T he following morning in Rome, Shakin Rifat was seated at his desk an hour earlier than usual. Even for a man trained to give away nothing in his expression, the fire of triumph couldn't be disguised. He was leafing through a dozen black-and-white photos taken with a telephoto lens, developed in a private jet that flew across the Atlantic the previous night and landed at the secluded airstrip thirty miles north of Rome an hour after daybreak.
The photos were of a blond man talking to a young girl with shoulder-length hair. The sequence of shots showed her placing her bicycle in an elaborate stand, then handing the man a package, only to take it back in the next two frames. Both subjects had the same color hair; both subjects had winged black brows; the similarities had been definitively cataloged by Shakin Rafit, his gratification heightened with each enumerated resemblance. Nose, eyes, chin, the same subtle curve of upper lip. The child was a girl, of course, so the strength of form was modified, but in a way, a girl was much better for his purpose. A father would do anything to save his helpless young daughter from harm.
Shakin pushed the photos into a neat pile, a gold signet ring on his left hand catching the light, then leaned back in his chair, a satisfied smile on his dark, aquiline face, a quality of animal assurance in his relaxed posture.
At last he had a way to put pressure on Egon.
Leisurely reaching out, he rang for his secretary. When the young man walked in and noted Shakin's satisfied smile he said, “The photos were pleasing?”
“Very. Mete told you?”
“Only that the young girl appears to be-”

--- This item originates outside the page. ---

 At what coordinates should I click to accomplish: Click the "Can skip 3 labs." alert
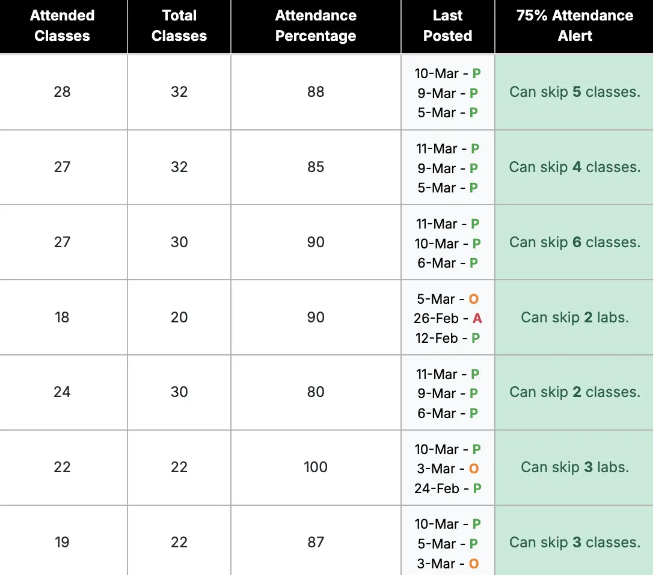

“Is, Ceci… no question about it. How soon can you get the team ready?” Ceci Kiray had been aide-de-camp to Rifat in Turkey's First Air Corps prior to General Evren's takeover in 1980. With inbred military custom and a deferential nod of his head, Ceci silently asked permission to sit. Less punctilious than his young subaltern, Rifat casually waved him into the chair facing his desk. “I'd like to move on this as soon as possible, Ceci. A large shipment of gum base is coming out of Turkey next week, as you know, and our operating capital will be nicely maximized after the sale to the French chemists. You also know how desperately Brazil wants the prototypes for the new weapon. Seсor Jorge has been calling daily. It's an opportune time with our war chest in good order to step into the arms manufacturing business.”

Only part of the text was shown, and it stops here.